(Work required)
Copy out everything from the line that contains "Click the First Present Co. logo" down to the line that contains "tap(22, 205)", with both of those lines included, reproducing each line without any change.

(Data lines)
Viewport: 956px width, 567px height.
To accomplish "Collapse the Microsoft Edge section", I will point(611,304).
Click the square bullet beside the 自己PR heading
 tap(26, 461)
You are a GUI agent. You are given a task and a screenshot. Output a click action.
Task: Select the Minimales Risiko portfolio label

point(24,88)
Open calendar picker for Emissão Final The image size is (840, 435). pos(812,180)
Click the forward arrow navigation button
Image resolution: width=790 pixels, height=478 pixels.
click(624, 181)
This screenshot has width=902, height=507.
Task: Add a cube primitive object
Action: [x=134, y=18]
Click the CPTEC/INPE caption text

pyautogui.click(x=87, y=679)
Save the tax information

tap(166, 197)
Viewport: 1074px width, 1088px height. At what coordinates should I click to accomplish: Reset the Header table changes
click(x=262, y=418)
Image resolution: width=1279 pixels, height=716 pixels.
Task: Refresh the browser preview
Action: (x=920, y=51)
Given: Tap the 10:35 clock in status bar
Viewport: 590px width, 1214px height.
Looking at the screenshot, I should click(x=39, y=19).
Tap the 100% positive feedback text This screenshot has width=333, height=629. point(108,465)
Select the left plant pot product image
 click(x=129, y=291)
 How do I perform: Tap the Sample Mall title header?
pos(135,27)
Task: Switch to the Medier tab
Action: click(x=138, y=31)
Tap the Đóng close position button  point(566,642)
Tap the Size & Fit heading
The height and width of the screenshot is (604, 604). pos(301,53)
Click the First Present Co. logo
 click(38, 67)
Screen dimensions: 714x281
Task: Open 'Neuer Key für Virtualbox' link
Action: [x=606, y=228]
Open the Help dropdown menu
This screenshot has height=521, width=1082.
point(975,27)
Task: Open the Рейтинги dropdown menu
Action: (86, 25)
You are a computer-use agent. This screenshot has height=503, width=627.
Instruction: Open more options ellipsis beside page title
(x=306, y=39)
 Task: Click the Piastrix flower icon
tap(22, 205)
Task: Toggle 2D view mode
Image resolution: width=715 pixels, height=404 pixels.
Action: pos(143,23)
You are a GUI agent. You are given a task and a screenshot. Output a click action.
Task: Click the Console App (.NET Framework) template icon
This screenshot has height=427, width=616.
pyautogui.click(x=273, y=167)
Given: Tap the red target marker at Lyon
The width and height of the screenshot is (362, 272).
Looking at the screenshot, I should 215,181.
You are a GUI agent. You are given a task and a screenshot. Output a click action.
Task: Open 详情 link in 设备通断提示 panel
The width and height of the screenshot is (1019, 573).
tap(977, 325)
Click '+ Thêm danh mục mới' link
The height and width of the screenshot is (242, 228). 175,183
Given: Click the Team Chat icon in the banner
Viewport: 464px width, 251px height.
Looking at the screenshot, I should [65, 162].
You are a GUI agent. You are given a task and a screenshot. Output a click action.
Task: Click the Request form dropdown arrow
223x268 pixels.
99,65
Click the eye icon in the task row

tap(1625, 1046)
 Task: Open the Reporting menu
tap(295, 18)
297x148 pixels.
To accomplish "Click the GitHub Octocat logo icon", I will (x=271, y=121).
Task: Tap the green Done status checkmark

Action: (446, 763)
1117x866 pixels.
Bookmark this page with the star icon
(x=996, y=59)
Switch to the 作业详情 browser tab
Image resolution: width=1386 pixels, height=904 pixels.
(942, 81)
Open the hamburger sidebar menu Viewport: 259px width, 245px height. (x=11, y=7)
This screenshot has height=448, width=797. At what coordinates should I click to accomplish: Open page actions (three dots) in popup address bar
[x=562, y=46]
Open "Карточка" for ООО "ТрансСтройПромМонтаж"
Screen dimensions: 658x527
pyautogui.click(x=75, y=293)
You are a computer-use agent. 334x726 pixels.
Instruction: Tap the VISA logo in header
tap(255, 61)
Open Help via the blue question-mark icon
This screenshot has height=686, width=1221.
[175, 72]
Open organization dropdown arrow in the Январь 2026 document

(Expected answer)
Click the First Present Co. logo
 click(38, 67)
Screen dimensions: 714x281
Task: Open 'Neuer Key für Virtualbox' link
Action: [x=606, y=228]
Open the Help dropdown menu
This screenshot has height=521, width=1082.
point(975,27)
Task: Open the Рейтинги dropdown menu
Action: (86, 25)
You are a computer-use agent. This screenshot has height=503, width=627.
Instruction: Open more options ellipsis beside page title
(x=306, y=39)
 Task: Click the Piastrix flower icon
tap(22, 205)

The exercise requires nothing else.